Heroes

More than ever I think about heroes. It is probably because many tend to pretend to be heroes in others’ lives, while they are not even the determiners of their own life, or probably because I think that the heroes who show off their courage are not the heroes of my life or those who I suppose could be named heroes.

When I was a child Spiderman was my favorite superhero, yet he was not the hero of my life. I could already distinguish reality from dreams because, you know, though many say that children have to dream, it often happens that those who proclaim this are also the same who destroy your dreams. However it is, I knew the difference.

I knew I could play with my brother’s Spiderman inventing those stories that not even the comics my brother read could imagine, but I also knew that I had to do this without he saw me playing with his toys. I felt to be a hero more than the same Spiderman, because the consequences if I had been discovered were much harder than a simple or solemn scream on my mother’s side.

Whatever it is, I learnt that the real heroes are not those famous both in fiction and newspapers or magazines as soon as possible. These figures where those everyone spoke about, everyone knew, everyone felt to be unreachable, and, though many of them could be a source of inspiration, nobody could be completely embodied because their fame is made up of a fame and a notoriety very difficult to be conquered.

As a consequence of the clear evidence I was not interested in that sort of fame which, while I grew, became at my mind more and more ostentation than real being heroes, I moved my interest to the common people. Yes, to the common people. I had noticed that the famous ones were looking for fame and notoriety for themselves, they wanted to be seen and the lessons they gave were not the lesson I had learnt from the humble but brave Spiderman.

Common people, instead, are better. Many of them fight in silence and also when they do exemplary actions, they don’t want to be appealed hero, they wish to remain the people they are.

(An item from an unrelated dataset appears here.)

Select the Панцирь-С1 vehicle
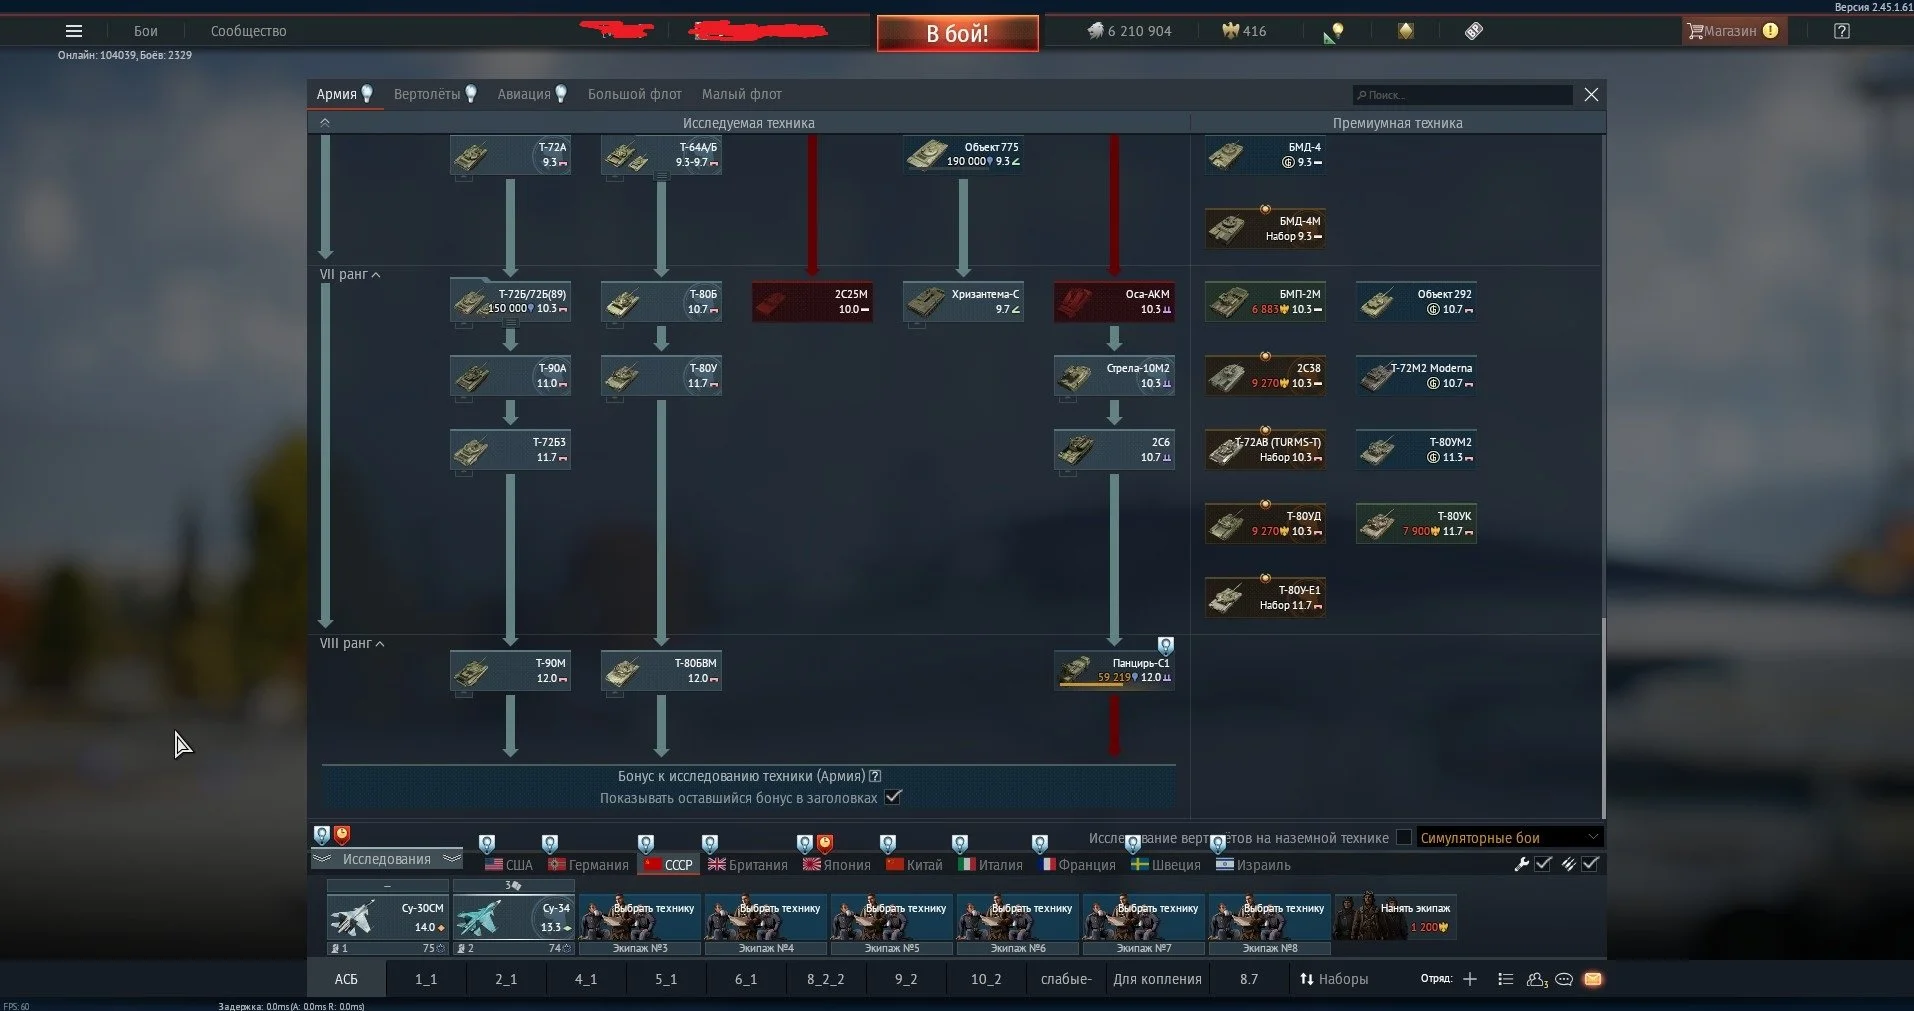Viewport: 1914px width, 1011px height. (1114, 670)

Well, these are my heroes, those whom I inspire to make the best choices but also the least individualistic ones. These are my daily heroes, those I can entrust of my esteem with the certainty none of them will never betray the expectations.

 

Più che mai penso agli eroi. Forse è perché molti tendono a fingersi eroi nella vita degli altri, mentre non riescono neanche a determinare la propria vita, o forse perché penso che gli eroi che ostentano il coraggio non sono gli eroi della mia vita o quelli che io credo possano essere chiamati eroi.

Quando ero piccola, Spiderman era il mio supereroe preferito, tuttavia non era l’eroe della mia vita. Potevo già distinguere la realtà dai sogni perché, si sa, sebbene molti dicano che i bambini debbano sognare, accade spesso che quelli che lo proclamano siano gli stessi che distruggono i tuoi sogni. Comunque sia, io conoscevo la differenza.

Sapevo di poter giocare con lo Spiderman di mio fratello inventando quelle storie che neanche i fumetti che leggeva mio fratello potevano immaginare, ma sapevo anche di poterlo fare senza che mio fratello si accorgesse che giocavo con i suoi giocattoli. Sentivo di essere un’eroina più dello stesso Spiderman, perché le conseguenze se fossi stata scoperta erano più dure di una semplice o solenne sgridata di mia madre.

Sia come sia,  imparai subito che i veri eroi non sono quelli famosi nelle fiction o sui giornali e le riviste. Questi personaggi sono quelli di cui parlano tutti, che tutti conoscono, che tutti sentono come irraggiungibili, e che, sebbene molti di essi possano essere fonte di ispirazione, nessuno li può incarnare completamente, poiché la loro fama è fatta di una fama e di una notorietà che è molto difficile da conquistare.

Come conseguenza del fatto che io non fossi interessata a quel tipo di fama che, mentre crescevo, diventava ai miei occhi sempre più ostentazione che vero essere eroici, spostai il mio interesse sulle persone comuni. Sì, le persone comuni. Avevo notato che quelle famose cercavano la fama e la notorietà per se stesse, che volevano essere viste e che le lezioni che impartivano non erano la lezione che avevo imparato dal coraggioso ma semplice Spiderman.

Le persone comuni, invece, sono migliori. Molte di loro combattono in silenzio e anche quando compiono azioni esemplari non vogliono essere appellate come eroi, desiderano restare le persone che sono.

Ebbene, sono queste persone i miei eroi, quelle cui mi ispiro per fare le scelte migliori, ma anche le meno individualiste. Questi sono i miei eroi del quotidiano, quelli cui posso affidare la mia stima con la certezza che nessuno di loro potrà mai tradire le attese.